EXERCISE DIRECTIONS:
Quote the material from the line with "Where should I click to: Open the calendar" to the line with "coord(1020,158)", character for character.

======== RAW RECORDS

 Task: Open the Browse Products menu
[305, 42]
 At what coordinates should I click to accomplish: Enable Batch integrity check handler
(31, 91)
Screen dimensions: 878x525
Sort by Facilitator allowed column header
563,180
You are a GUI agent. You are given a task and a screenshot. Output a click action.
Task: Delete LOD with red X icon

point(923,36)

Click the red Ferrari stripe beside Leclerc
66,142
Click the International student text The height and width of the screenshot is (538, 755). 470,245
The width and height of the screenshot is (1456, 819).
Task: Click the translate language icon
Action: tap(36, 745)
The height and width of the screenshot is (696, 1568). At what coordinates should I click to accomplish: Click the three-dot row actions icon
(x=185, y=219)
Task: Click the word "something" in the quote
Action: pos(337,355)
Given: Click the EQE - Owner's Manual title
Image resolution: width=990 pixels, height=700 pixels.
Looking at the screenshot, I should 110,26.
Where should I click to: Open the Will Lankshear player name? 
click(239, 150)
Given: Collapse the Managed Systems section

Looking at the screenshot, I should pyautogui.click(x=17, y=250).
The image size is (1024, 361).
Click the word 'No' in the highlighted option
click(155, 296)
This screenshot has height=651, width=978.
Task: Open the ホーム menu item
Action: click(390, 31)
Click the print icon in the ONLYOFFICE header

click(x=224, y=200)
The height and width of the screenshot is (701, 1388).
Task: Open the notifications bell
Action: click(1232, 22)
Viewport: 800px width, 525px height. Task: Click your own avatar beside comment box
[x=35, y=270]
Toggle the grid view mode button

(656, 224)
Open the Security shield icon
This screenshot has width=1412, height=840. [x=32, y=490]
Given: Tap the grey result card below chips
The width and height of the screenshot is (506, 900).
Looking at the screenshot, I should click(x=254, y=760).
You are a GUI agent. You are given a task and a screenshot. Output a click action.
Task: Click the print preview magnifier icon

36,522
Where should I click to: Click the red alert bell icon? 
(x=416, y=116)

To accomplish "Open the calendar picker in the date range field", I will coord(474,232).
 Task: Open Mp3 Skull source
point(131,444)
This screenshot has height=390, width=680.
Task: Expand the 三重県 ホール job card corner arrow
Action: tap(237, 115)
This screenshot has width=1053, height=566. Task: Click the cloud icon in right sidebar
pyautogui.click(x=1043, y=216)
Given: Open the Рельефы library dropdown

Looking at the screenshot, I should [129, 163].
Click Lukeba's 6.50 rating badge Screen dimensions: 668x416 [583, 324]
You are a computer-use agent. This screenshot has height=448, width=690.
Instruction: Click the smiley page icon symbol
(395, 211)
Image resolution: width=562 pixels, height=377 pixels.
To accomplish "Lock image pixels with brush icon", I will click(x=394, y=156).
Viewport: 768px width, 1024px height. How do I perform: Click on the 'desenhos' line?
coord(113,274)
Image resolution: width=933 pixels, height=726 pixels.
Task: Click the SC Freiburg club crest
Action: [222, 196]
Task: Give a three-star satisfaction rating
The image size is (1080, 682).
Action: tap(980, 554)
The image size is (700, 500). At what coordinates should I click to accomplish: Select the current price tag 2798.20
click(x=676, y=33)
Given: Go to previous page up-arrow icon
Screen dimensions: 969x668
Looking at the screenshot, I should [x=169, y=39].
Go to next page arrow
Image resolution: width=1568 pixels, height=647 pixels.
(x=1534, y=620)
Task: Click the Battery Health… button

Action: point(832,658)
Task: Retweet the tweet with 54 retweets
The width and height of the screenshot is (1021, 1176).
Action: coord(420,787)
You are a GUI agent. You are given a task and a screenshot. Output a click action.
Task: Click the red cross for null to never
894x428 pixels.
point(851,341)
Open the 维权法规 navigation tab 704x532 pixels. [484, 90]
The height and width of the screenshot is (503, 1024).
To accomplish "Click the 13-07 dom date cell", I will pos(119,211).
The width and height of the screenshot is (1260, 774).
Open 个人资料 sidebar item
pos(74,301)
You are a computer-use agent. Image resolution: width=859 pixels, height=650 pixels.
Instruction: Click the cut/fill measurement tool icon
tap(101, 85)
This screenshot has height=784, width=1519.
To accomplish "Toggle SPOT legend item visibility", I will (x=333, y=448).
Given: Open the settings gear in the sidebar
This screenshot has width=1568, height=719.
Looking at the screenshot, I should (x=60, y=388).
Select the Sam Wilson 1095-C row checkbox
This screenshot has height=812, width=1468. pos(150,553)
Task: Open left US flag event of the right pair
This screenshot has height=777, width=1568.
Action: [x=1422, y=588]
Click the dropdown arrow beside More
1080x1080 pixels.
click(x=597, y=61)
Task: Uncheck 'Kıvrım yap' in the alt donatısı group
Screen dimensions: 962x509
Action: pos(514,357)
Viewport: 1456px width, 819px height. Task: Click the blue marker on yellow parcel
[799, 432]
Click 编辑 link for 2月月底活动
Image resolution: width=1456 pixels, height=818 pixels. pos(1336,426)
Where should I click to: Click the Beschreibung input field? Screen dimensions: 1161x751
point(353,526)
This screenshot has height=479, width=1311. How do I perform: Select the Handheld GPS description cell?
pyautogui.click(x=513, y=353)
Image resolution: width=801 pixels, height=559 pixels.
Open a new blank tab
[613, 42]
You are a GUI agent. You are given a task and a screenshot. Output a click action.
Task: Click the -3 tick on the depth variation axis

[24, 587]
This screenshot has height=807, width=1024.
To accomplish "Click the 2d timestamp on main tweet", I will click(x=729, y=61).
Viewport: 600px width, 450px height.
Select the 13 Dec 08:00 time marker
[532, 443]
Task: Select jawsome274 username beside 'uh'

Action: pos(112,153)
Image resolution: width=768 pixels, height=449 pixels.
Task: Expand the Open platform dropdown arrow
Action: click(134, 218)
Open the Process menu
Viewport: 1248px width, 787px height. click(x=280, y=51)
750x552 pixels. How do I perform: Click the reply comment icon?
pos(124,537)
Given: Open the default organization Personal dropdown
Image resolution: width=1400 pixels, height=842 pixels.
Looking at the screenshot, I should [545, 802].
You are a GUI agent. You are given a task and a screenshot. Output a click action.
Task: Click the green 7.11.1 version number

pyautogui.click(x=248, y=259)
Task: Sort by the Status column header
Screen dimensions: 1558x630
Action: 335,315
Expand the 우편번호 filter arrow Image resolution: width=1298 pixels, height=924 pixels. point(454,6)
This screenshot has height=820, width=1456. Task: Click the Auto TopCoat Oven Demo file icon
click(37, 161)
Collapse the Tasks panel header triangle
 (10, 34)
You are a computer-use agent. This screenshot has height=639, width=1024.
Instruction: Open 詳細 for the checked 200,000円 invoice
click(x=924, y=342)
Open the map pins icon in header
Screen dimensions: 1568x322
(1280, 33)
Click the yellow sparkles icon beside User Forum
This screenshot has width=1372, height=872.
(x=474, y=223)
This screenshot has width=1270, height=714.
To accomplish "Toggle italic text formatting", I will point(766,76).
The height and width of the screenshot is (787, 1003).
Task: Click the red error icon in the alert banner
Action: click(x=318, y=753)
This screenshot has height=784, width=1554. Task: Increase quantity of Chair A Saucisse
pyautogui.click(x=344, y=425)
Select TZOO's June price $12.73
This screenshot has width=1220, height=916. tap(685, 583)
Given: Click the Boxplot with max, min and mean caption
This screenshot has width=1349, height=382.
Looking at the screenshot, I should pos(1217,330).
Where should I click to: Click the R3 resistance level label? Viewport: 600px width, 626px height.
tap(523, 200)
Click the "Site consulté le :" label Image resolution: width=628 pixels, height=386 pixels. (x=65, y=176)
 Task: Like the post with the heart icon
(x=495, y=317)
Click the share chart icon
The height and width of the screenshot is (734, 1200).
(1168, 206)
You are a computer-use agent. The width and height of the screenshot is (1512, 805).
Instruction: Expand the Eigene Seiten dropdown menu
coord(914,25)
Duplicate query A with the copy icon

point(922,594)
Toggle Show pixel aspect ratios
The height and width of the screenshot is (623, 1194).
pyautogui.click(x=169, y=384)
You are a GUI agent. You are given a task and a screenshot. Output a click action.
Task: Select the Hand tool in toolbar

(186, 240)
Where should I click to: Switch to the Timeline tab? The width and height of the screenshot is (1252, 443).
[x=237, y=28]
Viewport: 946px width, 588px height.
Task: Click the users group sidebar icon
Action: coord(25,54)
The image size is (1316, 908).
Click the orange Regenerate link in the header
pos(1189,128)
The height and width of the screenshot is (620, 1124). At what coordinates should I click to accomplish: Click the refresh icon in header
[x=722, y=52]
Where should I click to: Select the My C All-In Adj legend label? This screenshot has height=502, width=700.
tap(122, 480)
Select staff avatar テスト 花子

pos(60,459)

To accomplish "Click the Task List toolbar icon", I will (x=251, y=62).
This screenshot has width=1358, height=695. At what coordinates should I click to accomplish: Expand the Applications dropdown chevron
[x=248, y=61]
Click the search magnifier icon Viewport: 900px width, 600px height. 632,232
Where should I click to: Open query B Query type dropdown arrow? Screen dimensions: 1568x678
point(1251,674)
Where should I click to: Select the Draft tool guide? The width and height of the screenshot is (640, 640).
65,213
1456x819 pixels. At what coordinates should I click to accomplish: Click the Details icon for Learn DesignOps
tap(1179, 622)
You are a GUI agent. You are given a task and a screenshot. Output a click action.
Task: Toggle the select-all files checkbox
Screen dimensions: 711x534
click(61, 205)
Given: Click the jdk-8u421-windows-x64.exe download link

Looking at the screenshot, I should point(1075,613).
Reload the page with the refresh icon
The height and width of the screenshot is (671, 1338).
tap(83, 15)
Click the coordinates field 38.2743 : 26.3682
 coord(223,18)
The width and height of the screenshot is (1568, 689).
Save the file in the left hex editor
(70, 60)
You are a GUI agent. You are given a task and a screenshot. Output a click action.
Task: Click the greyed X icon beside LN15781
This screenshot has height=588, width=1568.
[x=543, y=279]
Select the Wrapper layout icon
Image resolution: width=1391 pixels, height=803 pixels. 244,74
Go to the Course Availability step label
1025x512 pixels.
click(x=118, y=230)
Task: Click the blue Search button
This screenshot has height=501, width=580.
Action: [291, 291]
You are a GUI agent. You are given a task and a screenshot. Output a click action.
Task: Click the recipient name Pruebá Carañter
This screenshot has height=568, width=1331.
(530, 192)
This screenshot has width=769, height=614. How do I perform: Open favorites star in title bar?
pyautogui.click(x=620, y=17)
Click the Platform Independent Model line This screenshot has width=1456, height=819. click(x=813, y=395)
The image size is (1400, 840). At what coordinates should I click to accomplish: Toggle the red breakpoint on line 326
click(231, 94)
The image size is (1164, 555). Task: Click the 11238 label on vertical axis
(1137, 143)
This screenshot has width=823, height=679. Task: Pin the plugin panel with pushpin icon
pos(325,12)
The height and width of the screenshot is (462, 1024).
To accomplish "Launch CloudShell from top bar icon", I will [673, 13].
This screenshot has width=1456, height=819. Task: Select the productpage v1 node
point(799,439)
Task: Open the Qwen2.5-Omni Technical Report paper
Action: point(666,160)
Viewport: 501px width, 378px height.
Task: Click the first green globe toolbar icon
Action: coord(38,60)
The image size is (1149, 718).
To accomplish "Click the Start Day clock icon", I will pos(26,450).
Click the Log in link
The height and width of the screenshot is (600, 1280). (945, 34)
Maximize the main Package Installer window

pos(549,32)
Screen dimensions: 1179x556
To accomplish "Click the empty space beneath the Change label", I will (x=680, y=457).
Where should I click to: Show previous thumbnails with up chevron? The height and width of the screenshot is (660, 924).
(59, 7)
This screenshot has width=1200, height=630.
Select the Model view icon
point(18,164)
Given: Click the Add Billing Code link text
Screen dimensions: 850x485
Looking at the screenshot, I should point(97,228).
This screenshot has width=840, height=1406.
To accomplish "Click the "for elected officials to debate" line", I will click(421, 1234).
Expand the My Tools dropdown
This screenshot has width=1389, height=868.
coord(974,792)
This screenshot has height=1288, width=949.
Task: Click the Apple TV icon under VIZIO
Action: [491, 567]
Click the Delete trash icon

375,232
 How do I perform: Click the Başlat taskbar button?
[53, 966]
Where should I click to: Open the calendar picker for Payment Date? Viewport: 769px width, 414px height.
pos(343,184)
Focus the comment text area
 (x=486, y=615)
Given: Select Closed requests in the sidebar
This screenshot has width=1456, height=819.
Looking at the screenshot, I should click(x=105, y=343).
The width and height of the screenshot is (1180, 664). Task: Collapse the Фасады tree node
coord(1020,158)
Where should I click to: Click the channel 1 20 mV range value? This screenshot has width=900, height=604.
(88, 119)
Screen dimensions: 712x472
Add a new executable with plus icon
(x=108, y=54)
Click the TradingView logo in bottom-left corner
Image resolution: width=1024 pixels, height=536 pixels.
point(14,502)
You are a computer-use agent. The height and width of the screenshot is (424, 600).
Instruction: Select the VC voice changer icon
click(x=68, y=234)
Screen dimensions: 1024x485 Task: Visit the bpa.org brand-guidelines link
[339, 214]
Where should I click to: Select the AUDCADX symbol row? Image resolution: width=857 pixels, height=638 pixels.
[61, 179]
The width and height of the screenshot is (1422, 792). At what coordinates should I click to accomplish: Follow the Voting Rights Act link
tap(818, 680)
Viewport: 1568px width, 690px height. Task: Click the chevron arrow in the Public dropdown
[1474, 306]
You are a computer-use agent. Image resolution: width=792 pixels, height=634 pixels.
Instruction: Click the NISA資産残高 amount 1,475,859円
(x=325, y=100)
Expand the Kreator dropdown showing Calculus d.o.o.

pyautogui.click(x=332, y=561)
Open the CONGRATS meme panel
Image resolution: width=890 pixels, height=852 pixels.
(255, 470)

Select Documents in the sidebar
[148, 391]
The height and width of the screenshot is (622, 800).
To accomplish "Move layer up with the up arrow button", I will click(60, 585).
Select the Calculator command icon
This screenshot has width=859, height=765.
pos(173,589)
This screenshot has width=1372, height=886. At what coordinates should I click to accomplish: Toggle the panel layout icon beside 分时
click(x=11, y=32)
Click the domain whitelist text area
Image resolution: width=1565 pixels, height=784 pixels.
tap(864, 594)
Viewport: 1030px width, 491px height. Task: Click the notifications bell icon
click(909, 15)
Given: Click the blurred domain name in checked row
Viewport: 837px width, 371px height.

================

SOLVED PROBLEM:
Where should I click to: Open the calendar picker for Payment Date? Viewport: 769px width, 414px height.
pos(343,184)
Focus the comment text area
 (x=486, y=615)
Given: Select Closed requests in the sidebar
This screenshot has width=1456, height=819.
Looking at the screenshot, I should click(x=105, y=343).
The width and height of the screenshot is (1180, 664). Task: Collapse the Фасады tree node
coord(1020,158)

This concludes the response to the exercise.